**What to do:**
A – In the article on Australia's agricultural sector, why did Mr Quinlivan caution against taking growth in food production for granted? Answer in one to three sentences.
B – Answer these questions from the article on Australia's agricultural sector:
(i) How many farmers does Australia have, according to Mr Quinlivan?
(ii) In which city was the National Farmers Federation annual congress held?
(iii) What share of renewable energy use does the road map target?
C – Pick up the article on Australia's agricultural sector after its last sentence and continue it.

**Passage to read:**
Australia’s agricultural sector has been warned it will have to change radically if it’s to become a $100 billion industry by 2030.

Man in the paddock
Man in the paddock

Australia’s booming agricultural sector has been warned it will have to change radically if it is to become a $100 billion industry by 2030.

Darryl Quinlivan, head of the federal Department of Agriculture and Water, said that tied up in the current positive political and industry buzz about agriculture’s bright future, was an underlying assumption that significantly growing national food production would be easy.

But Mr Quinlivan, addressing the National Farmers Federation (NFF) annual congress in Canberra, cautioned against taking food production growth for granted.

He said that while the $60 billion Australian agricultural sector was worth more now than a decade ago, total food and fibre output in terms of volume had “hardly shifted.”

He said the growing importance of agriculture to the national economy was almost entirely dependent on rising commodity prices, not greater productivity by Australia’s 85,000 farmers.

The NFF today unveiled a “road map” to ensure agriculture is valued at more than $100b within 12 years, with target goals including carbon neutrality, doubled food production, 25 per cent more jobs, zero on-farm work deaths, a switch towards 50 per cent renewable energy use, better water efficiency and less food waste.

“Yet we have had pretty much no growth in production since 2007; agriculture might appear to be performing well but it is mostly price driven,” Mr Quinlivan said.

“So we cant take (production) growth for granted - it is not a natural progression going by past figures; a road map to $100b needs to reflect on the issues behind (low production growth) and what might be needed to substantially grow food production.”

Mr Quinlivan warned agricultural expansion would also be confronting, with industry winners and losers rather than a universal boom.

He said some traditional industries and farming areas might constrict and transform quite substantially - as is now occurring in the irrigated dairy zones - as scarce irrigation water in the Murray Darling Basin moves to high value horticulture.

The chief agricultural bureaucrat also said Australia could not rely on its clean green food-safe brand, since only one or two bad operators doing the wrong thing could irreparably damage that reputation.

“I would say we are going just OK on most fronts; but that is not enough,” Mr Quinlivan said.

“We are poised to win on price (gains) in global food and fibre markets, but more of the same will fall short of what should be possible in terms of production without transformational change.”

**Material provided:**
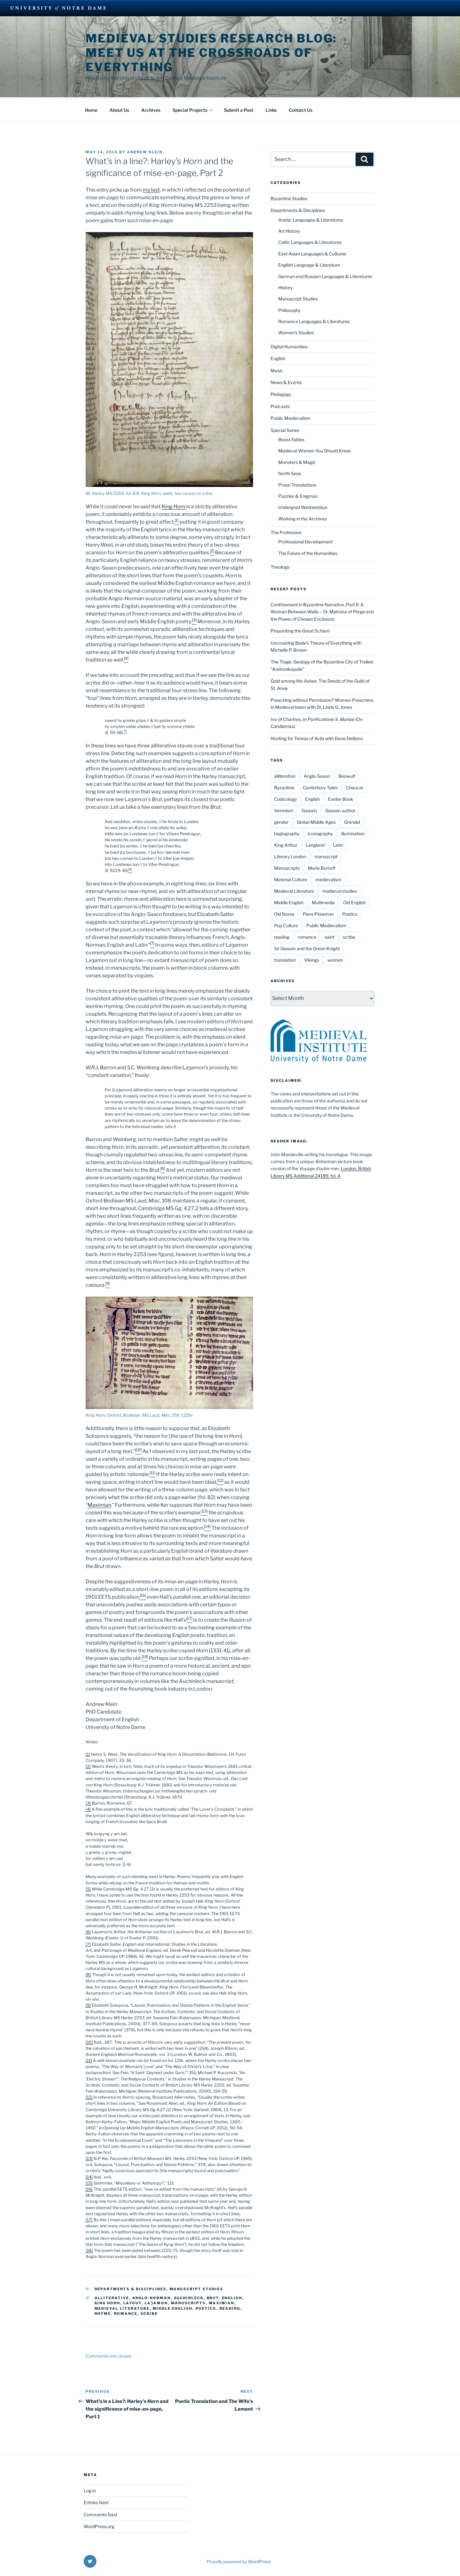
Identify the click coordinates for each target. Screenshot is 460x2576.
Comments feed (100, 2513)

**Written answers:**
A – He pointed out that although the sector is worth more than it was a decade ago, total food and fibre output by volume has hardly shifted, with pretty much no growth in production since 2007. The sector's rising importance has depended almost entirely on higher commodity prices rather than on greater productivity, so past figures do not show production growth as a natural progression.

B –
(i) 85,000
(ii) Canberra
(iii) 50 per cent

C –
The executive chair of global food and packaging company Visy, Anthony Pratt, called on the government to focus on better water management to help achieve agriculture’s $100b goal.

His own five-point water plan included making better use of underground water, including the vast Great Artesian Basin, for irrigation expansion, more investment in regional water infrastructure, more co-operation with water-efficiency-use leaders such as Israel and California, and a greater focus on soil practices to improve water capture and retention.

“Getting it (water management) right will need a constancy of focus and an “all-of-society” commitment,” Mr Pratt said.

“As a nation we must plan for the future: if we can invest $30 billion Sydney rail, surely regional Australia needs that investment too.”

NFF President Fiona Simson said the $100b growth plan would provide certainty for potential investors in agriculture, and show farmers that change is both necessary and inevitable.

“We can’t keep doing things as we have; we have to shake it up and be innovative and different to get to a $100 billion industry,” Ms Simson said.

“It’s not just what we grow, how we grow it and here we farm; it’s how we deal with the megatrends such as sustainability, climate change, use of capital and community expectations and whether, with planning, they can become opportunities for agricultural growth rather than roadblocks.”

Federal Agriculture minister David Littleproud called on the farm sector to be “loud and proud” about what it does.

“We produce the best, most environmentally and ethically sustainable food and fibre I. The world; never forget that,” Mr Littleproud told the NFF congress.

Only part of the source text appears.